### EXERCISE DIRECTIONS:
What follows is a set of records. Retype them exactly, leaving out the pictures.

┌─ DATA

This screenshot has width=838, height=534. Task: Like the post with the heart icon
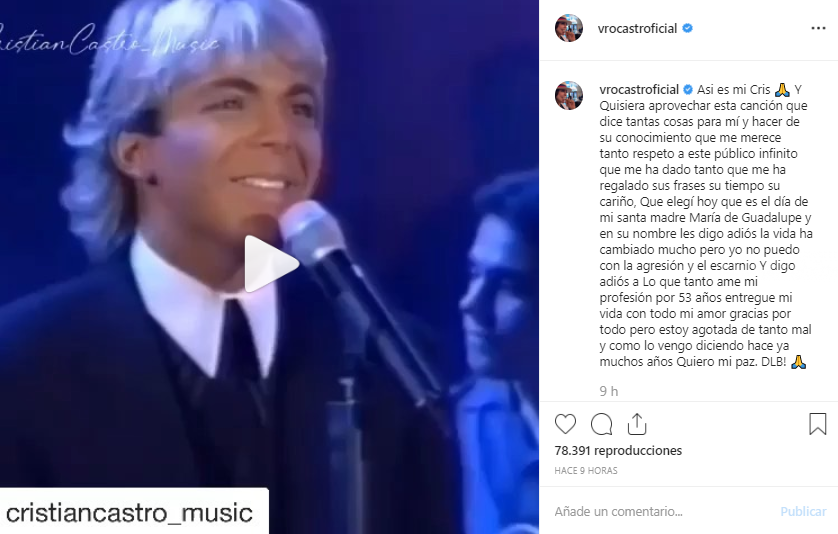pos(565,424)
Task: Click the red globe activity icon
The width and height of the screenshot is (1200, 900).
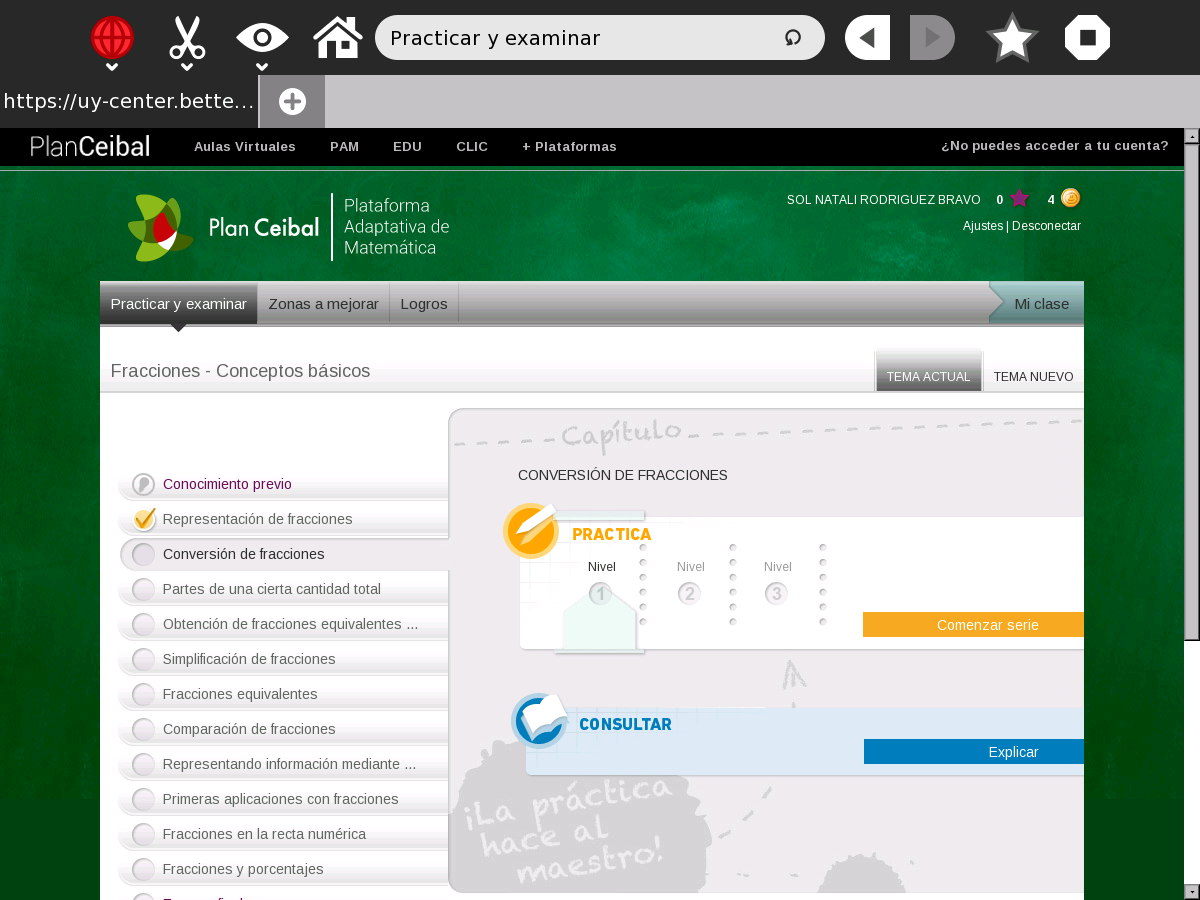Action: [112, 38]
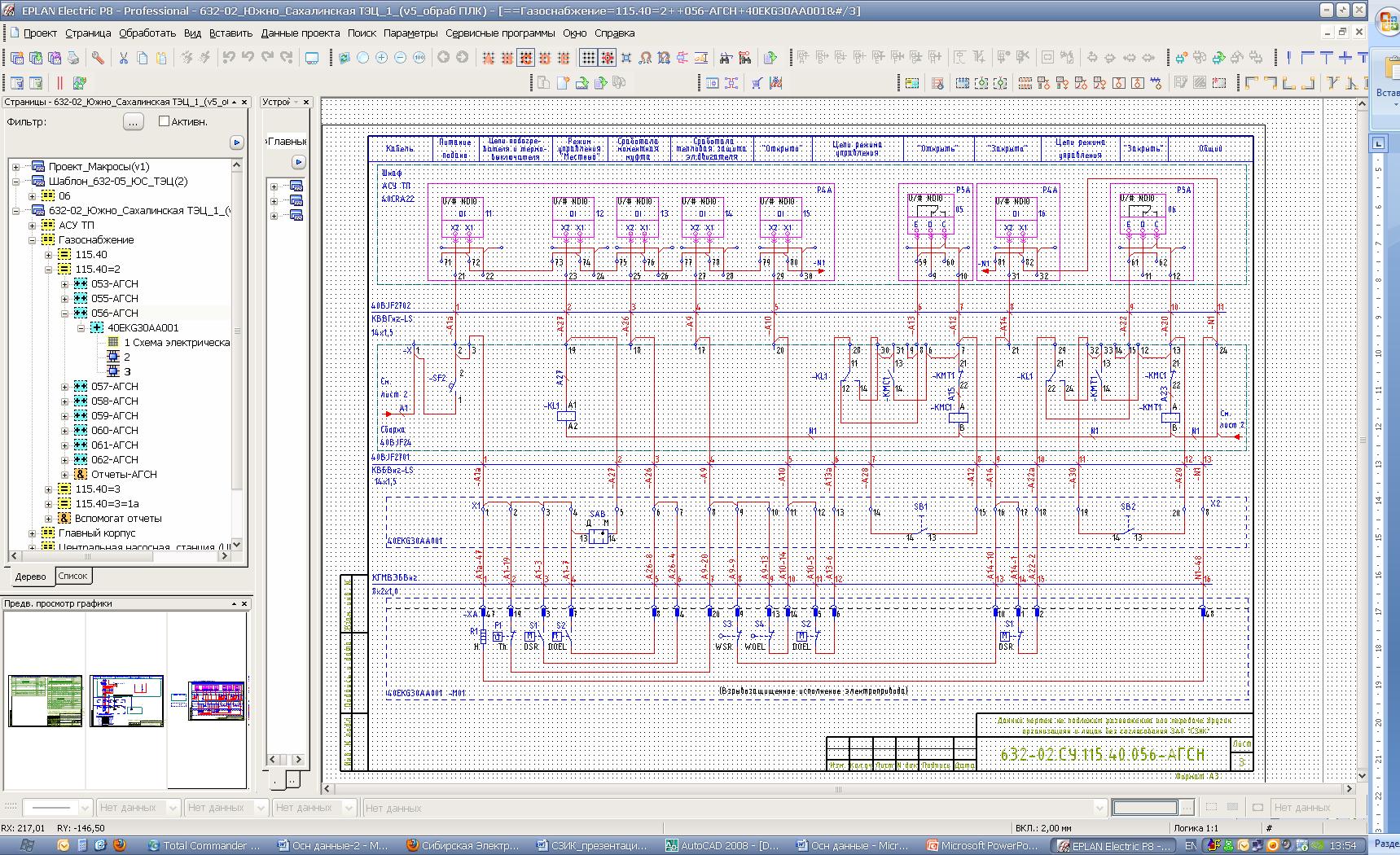Click the Cut scissors icon in toolbar

(x=124, y=58)
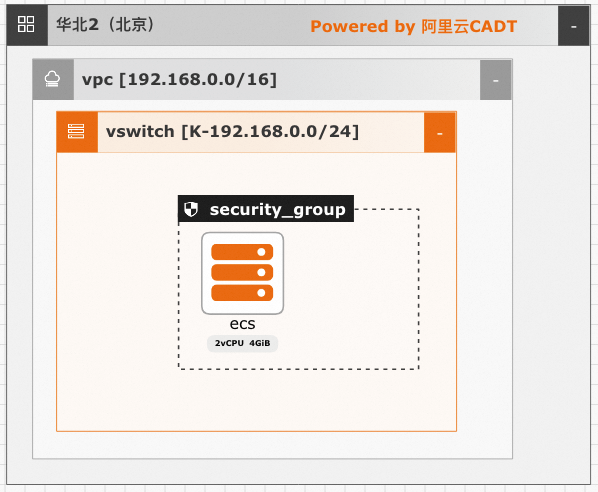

└─

### OUTPUT:
This screenshot has width=838, height=534. Task: Like the post with the heart icon
pos(565,424)
Task: Click the red globe activity icon
The width and height of the screenshot is (1200, 900).
Action: [112, 38]
Click the Cut scissors icon in toolbar

(x=124, y=58)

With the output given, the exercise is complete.